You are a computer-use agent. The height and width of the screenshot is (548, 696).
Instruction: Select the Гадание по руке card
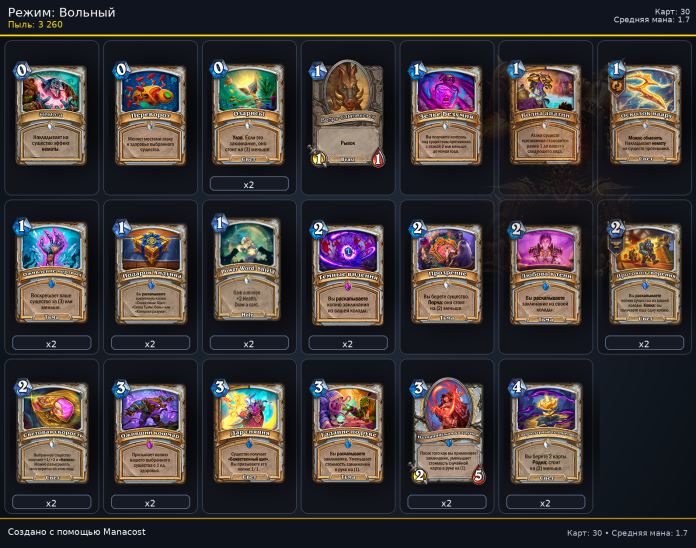(348, 431)
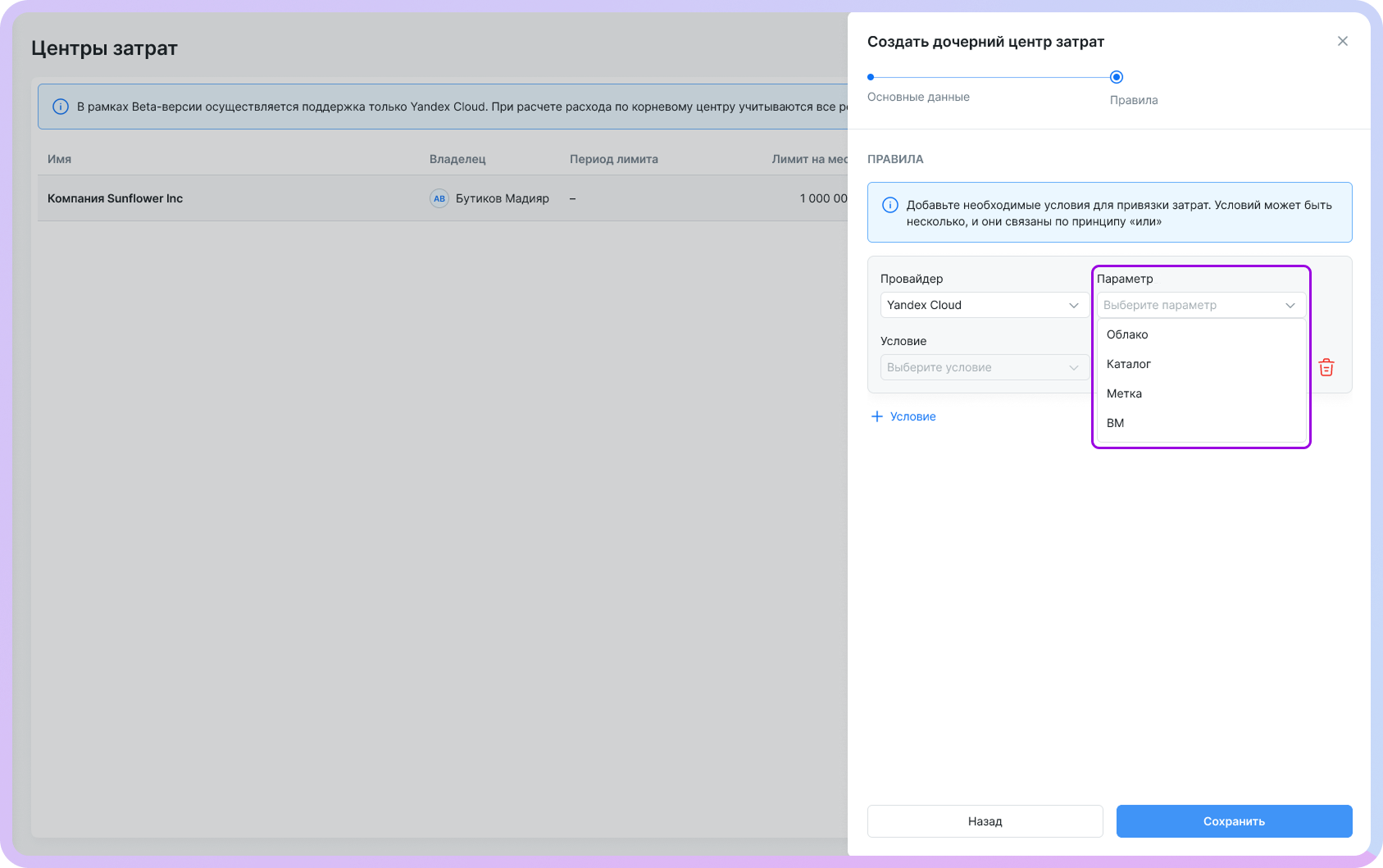Choose 'Каталог' from parameter list
The width and height of the screenshot is (1383, 868).
(1129, 364)
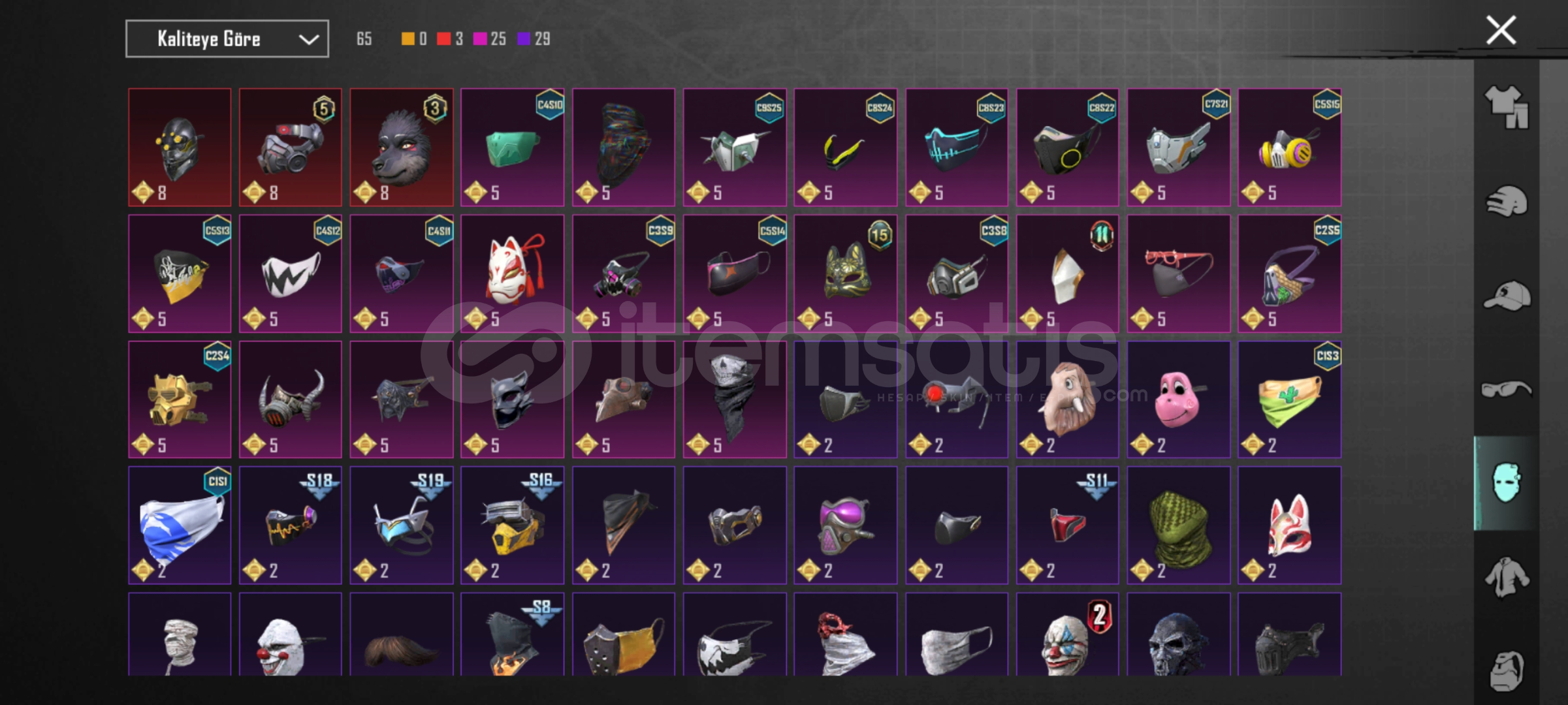Switch to the cap hats category
Image resolution: width=1568 pixels, height=705 pixels.
[x=1507, y=295]
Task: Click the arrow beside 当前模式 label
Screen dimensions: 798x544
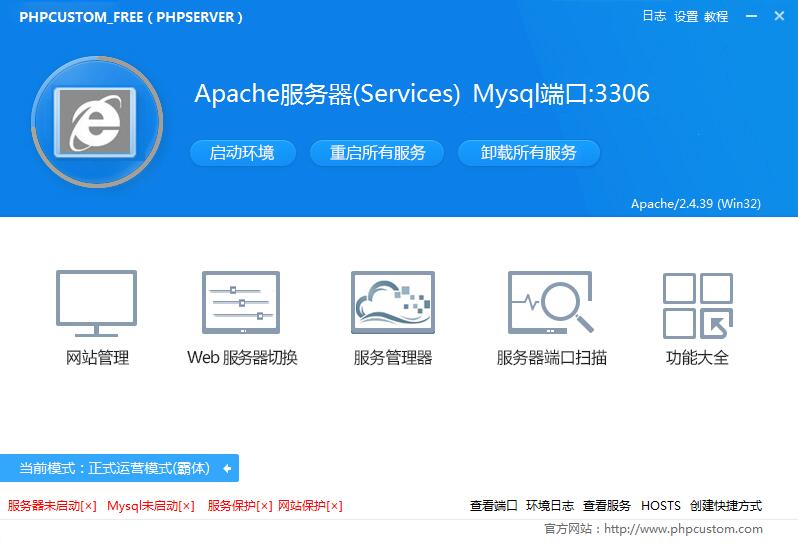Action: click(x=227, y=468)
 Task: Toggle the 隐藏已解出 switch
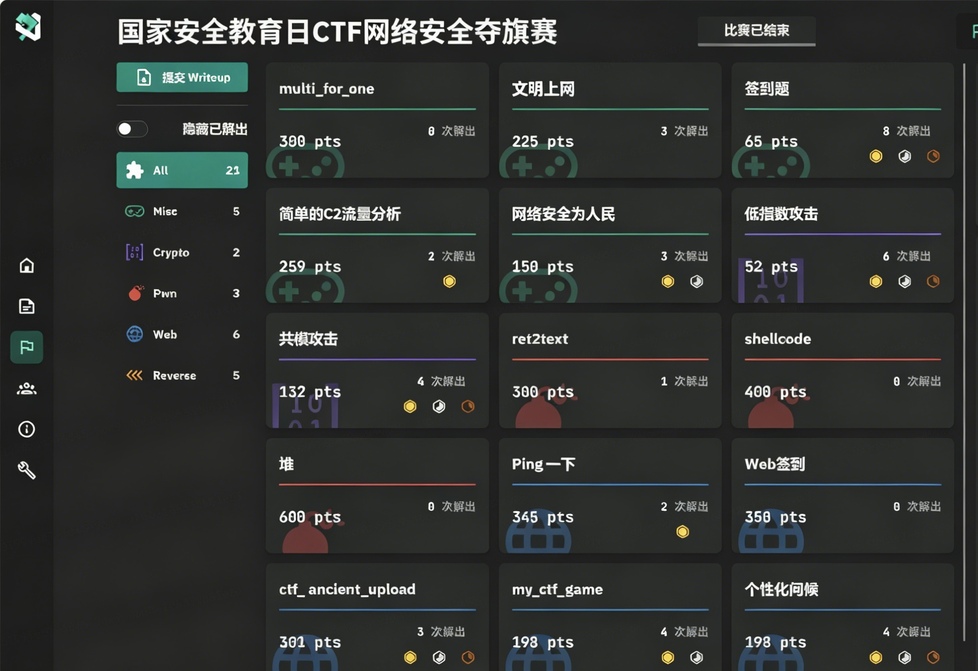[132, 129]
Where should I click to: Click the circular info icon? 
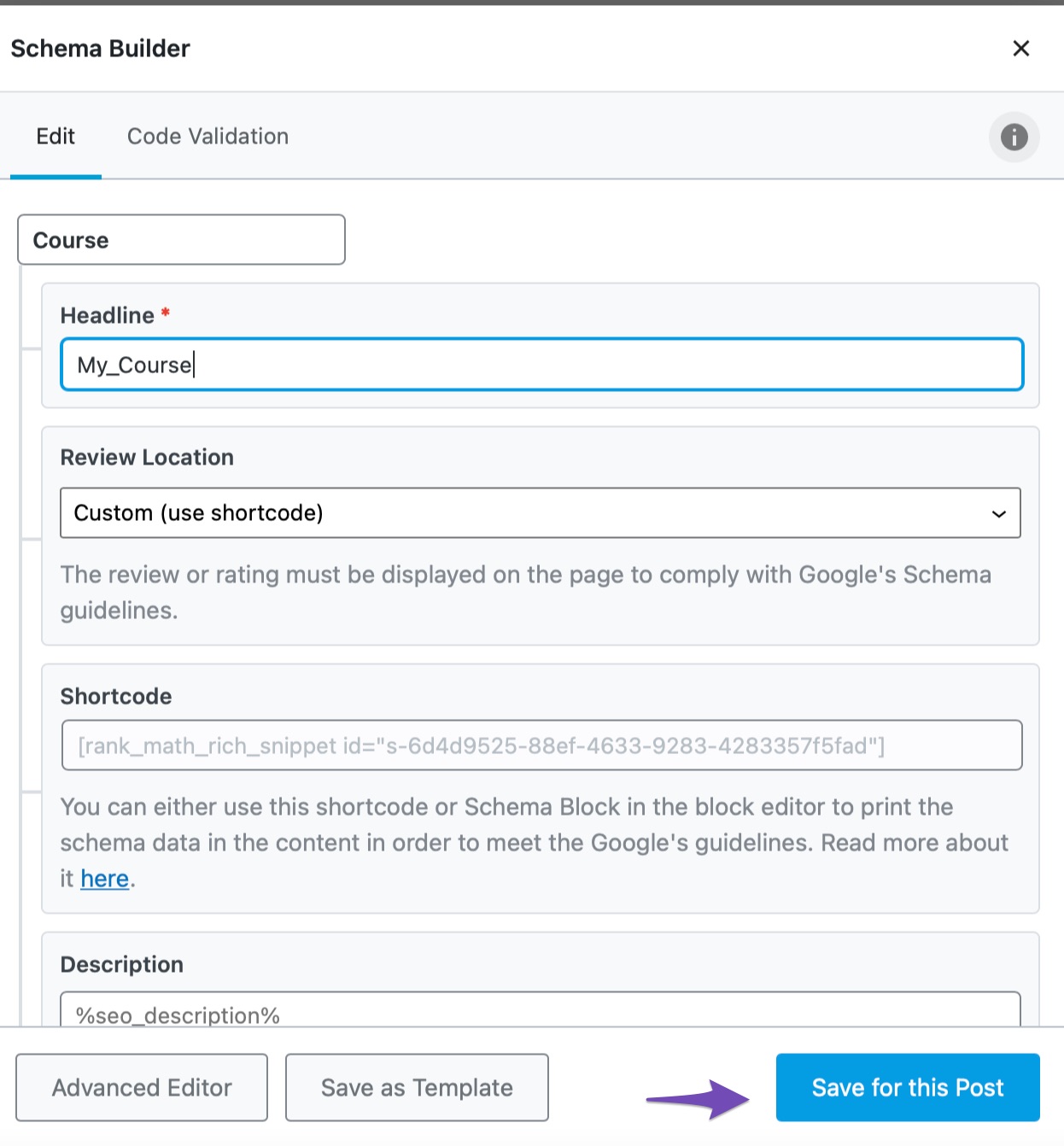coord(1014,137)
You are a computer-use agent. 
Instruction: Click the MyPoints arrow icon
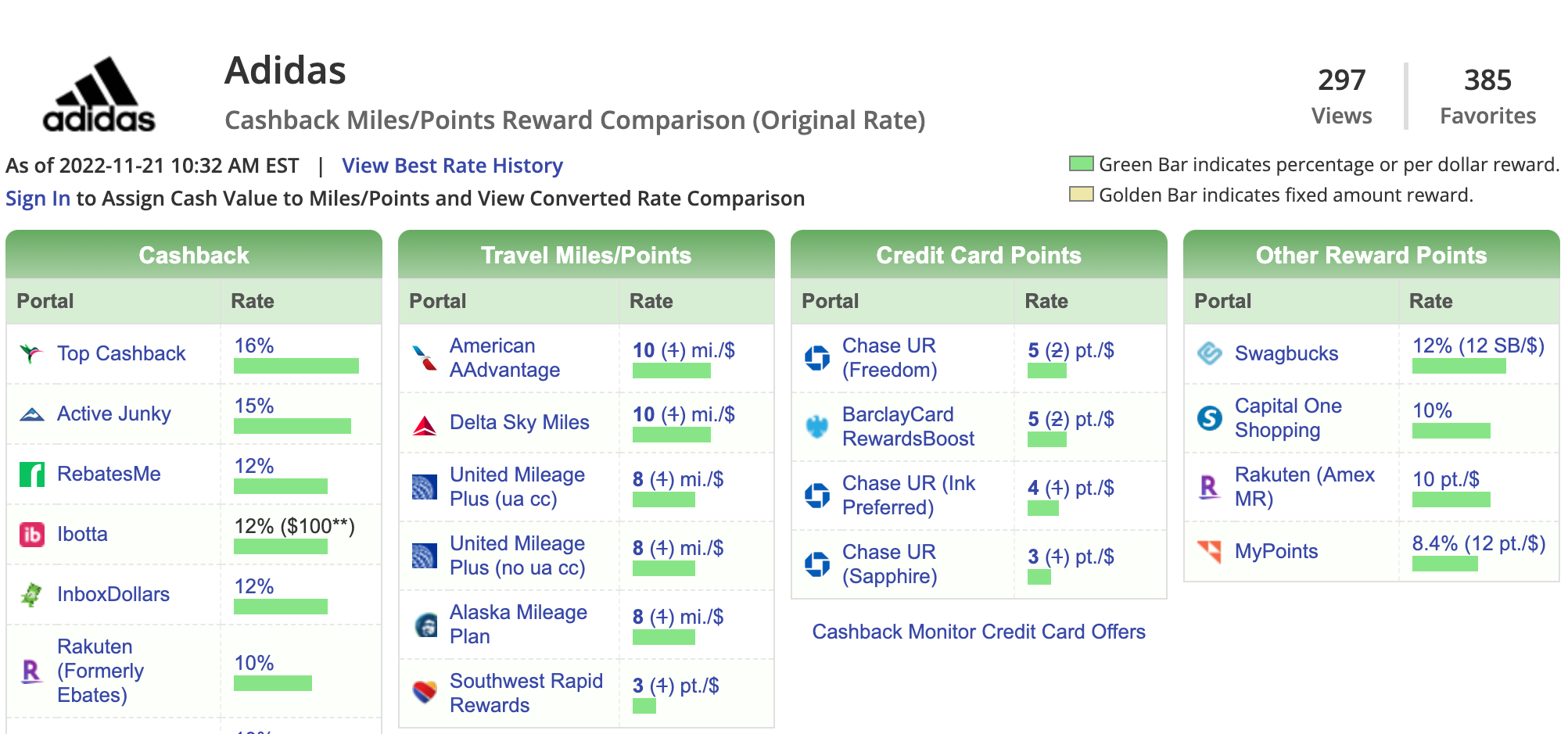[1210, 551]
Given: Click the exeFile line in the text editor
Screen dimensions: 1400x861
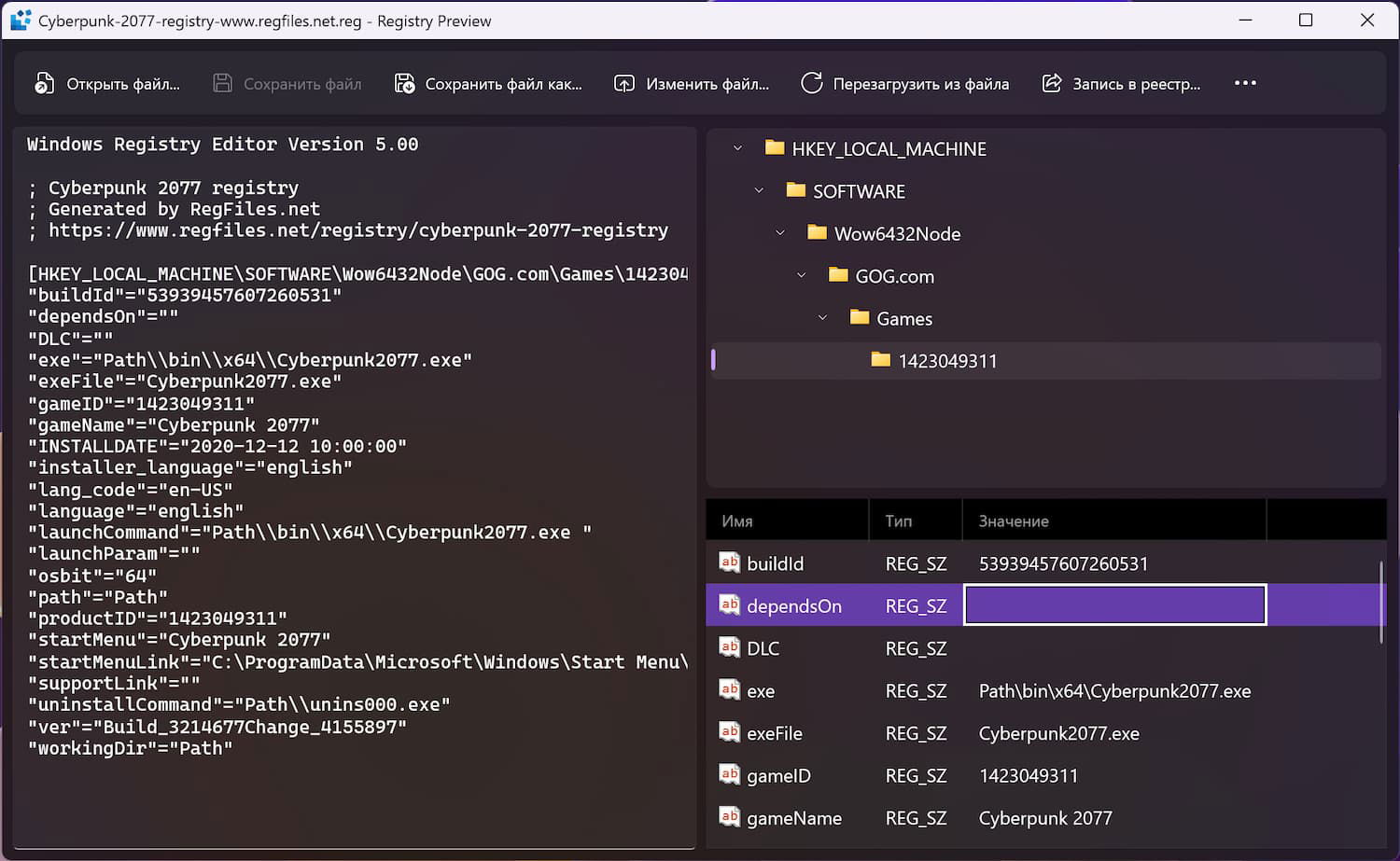Looking at the screenshot, I should tap(185, 382).
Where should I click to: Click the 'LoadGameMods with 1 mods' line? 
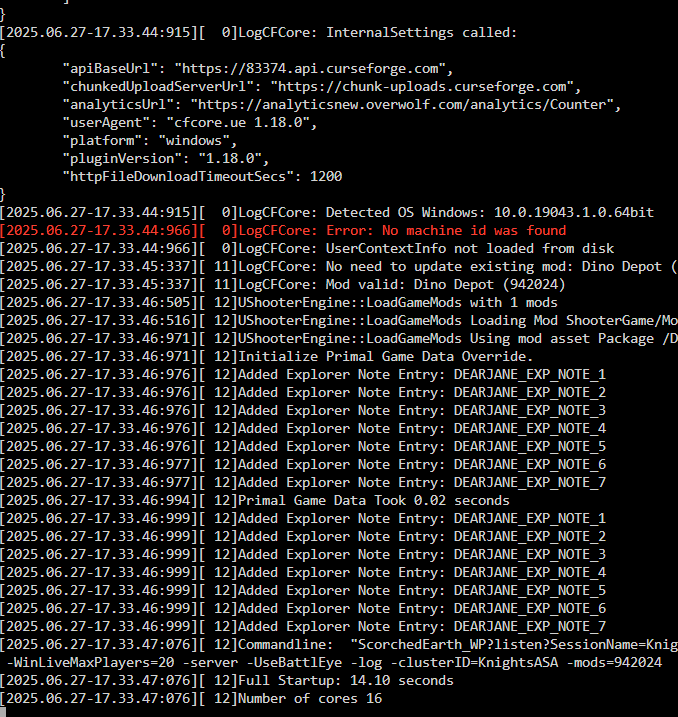click(x=279, y=303)
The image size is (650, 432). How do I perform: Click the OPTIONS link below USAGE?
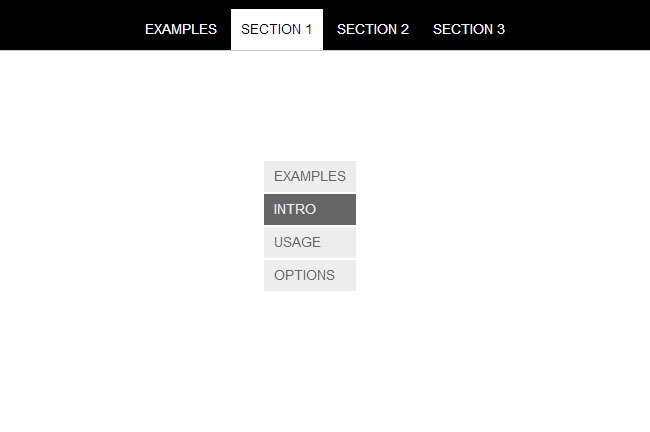point(310,275)
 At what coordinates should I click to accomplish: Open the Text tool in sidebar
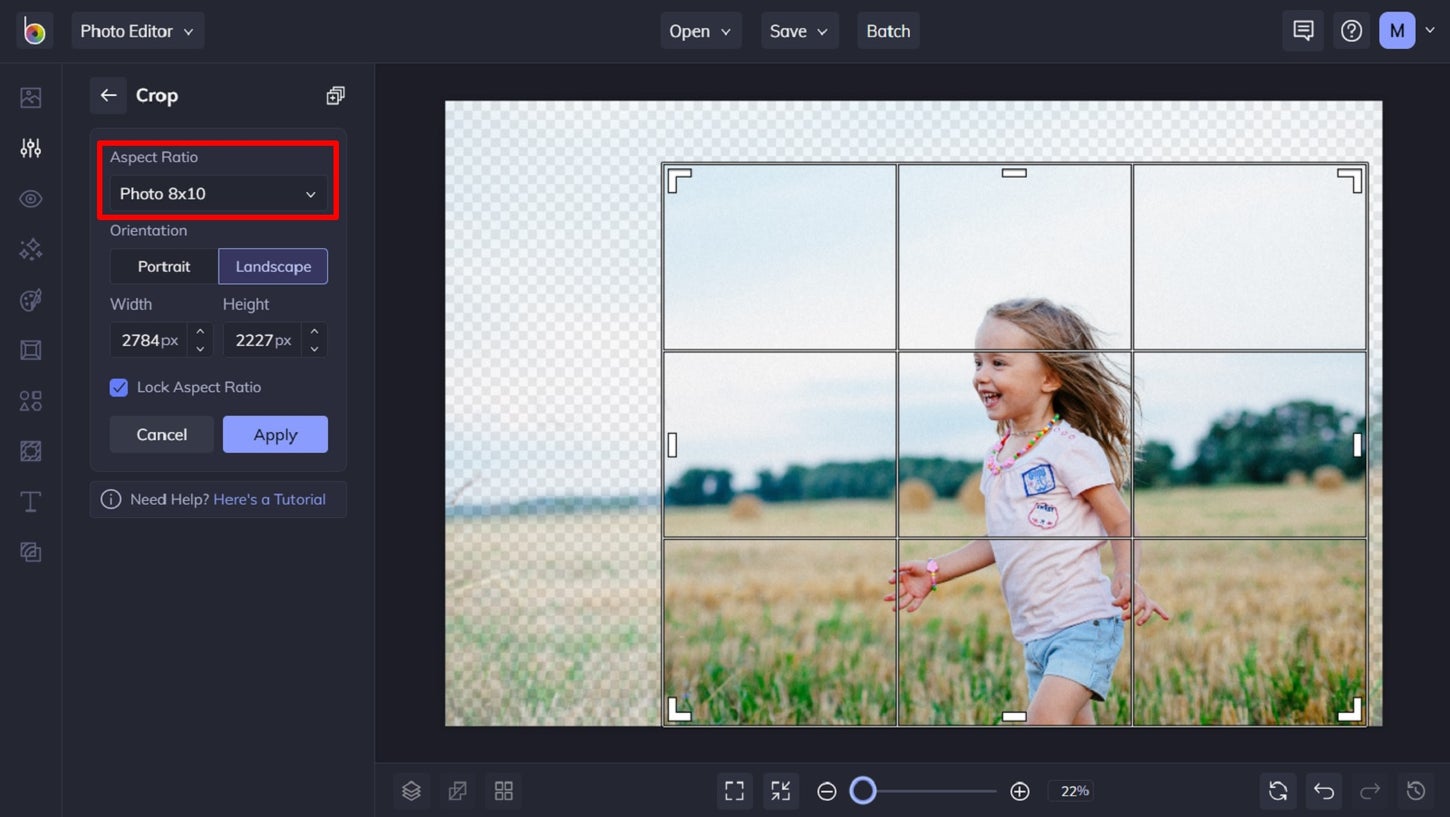tap(31, 502)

- **Problem statement**
The response should consist of the entries above, given again exactly and free of pictures.

- **Expected answer**
You are a computer-use agent. The height and width of the screenshot is (548, 696).
Instruction: Select the Гадание по руке card
(348, 431)
Choose 'Каталог' from parameter list
The width and height of the screenshot is (1383, 868).
(1129, 364)
Switch to the cap hats category
Image resolution: width=1568 pixels, height=705 pixels.
[x=1507, y=295]
Task: Click the arrow beside 当前模式 label
Screen dimensions: 798x544
Action: click(x=227, y=468)
 Task: Toggle the 隐藏已解出 switch
[132, 129]
Where should I click to: Click the circular info icon? 
coord(1014,137)
You are a computer-use agent. 
Instruction: Click the MyPoints arrow icon
[1210, 551]
Given: Click the exeFile line in the text editor
Screen dimensions: 1400x861
Looking at the screenshot, I should tap(185, 382).
Where should I click to: Click the 'LoadGameMods with 1 mods' line? 
click(x=279, y=303)
The image size is (650, 432). How do I perform: Click the OPTIONS link below USAGE?
point(310,275)
 At what coordinates should I click to accomplish: Open the Text tool in sidebar
tap(31, 502)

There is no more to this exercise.